In tempo reale concentrazione polveri sottili e gas inquinanti

Redazione Ansa

(ANSA) - ROMA, 03 DIC - Si chiama "Air Quality Models Gateway" ed è la piattaforma online di Enea sulla qualità dell'aria e sulle concentrazione di inquinanti in Italia. È stata sviluppata - è spiegato nel periodico online Eneainform@ - dai laboratori "Inquinamento Atmosferico" e "Analisi e Protezione delle Infrastrutture Critiche" dell'ente di ricerca, con il supporto del ministero della Transizione Ecologica nell'ambito di un accordo di collaborazione con Ispra (Istituto per la protezione e la ricerca ambientale), Iss (Istituto Superiore di Sanità) e Istituto sull'Inquinamento Atmosferico del Cnr, per assicurare un'efficace attuazione della Direttiva Nec - National Emission Ceilings in materia di riduzione dell'emissioni nazionali di determinati inquinanti.
    Il portale, spiega Enea, "permette di avere informazioni in tempo reale e con previsione fino a tre giorni sulle concentrazioni in Italia di inquinanti dannosi per la salute, come Pm10, Pm2.5, Ozono (O3), biossido di azoto (NO2) e biossido di zolfo (SO2), generati da tutte le attività inquinanti (mobilità, riscaldamento, industria, agricoltura, ma anche emissioni naturali e sabbie sahariane).
    "La piattaforma che abbiamo sviluppato rappresenta una novità in Italia - spiegano Gaia Righini e Alberto Tofani, ricercatori Enea - Per la prima volta tutti i cittadini potranno avere il quadro completo (passato, presente e futuro) della qualità dell'aria che respirano in tutto il Paese, mentre ricercatori e operatori di settore avranno a disposizione uno strumento efficace, aggiornato e di semplice consultazione per svolgere attività di ricerca, di pianificazione e controllo dell'inquinamento atmosferico".

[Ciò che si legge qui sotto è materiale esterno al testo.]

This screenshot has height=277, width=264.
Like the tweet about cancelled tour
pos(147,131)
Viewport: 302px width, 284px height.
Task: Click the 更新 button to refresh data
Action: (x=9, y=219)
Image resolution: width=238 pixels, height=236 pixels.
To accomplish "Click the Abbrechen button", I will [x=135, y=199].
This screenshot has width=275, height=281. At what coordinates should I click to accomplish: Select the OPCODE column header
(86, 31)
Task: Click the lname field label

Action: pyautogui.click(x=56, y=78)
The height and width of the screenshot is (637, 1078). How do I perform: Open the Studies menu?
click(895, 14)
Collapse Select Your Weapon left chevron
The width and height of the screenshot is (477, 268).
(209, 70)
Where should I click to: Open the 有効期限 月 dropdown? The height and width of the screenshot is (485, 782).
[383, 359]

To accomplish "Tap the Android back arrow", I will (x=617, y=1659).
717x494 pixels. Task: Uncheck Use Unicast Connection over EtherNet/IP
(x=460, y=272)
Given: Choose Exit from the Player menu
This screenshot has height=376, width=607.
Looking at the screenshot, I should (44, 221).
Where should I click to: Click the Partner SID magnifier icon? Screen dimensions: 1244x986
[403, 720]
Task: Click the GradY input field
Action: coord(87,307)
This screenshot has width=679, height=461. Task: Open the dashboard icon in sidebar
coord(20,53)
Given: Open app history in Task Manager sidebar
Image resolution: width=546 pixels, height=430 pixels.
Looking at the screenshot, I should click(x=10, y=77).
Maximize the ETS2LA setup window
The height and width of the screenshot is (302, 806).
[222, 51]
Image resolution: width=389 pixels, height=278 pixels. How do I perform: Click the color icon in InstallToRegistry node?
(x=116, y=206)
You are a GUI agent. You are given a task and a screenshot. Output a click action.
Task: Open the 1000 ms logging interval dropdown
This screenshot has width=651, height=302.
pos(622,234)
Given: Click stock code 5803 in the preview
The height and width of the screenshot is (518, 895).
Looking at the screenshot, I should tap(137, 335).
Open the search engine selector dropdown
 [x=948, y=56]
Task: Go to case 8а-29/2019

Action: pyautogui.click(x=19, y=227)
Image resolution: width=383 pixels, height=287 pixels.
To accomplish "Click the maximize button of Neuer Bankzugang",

    La piattaforma ha un ruolo di rilievo soprattutto pensando che "l'Italia - ricorda Antonio Piersanti, responsabile del Laboratorio Inquinamento Atmosferico dell'Enea - è stata deferita alla Corte di giustizia europea per il superamento continuativo dei limiti di Pm10 dal 2008 al 2017 e attendiamo, nei prossimi mesi, le sentenze di altre due procedure di infrazione per gli inquinanti Pm2.5 e NO2". (ANSA).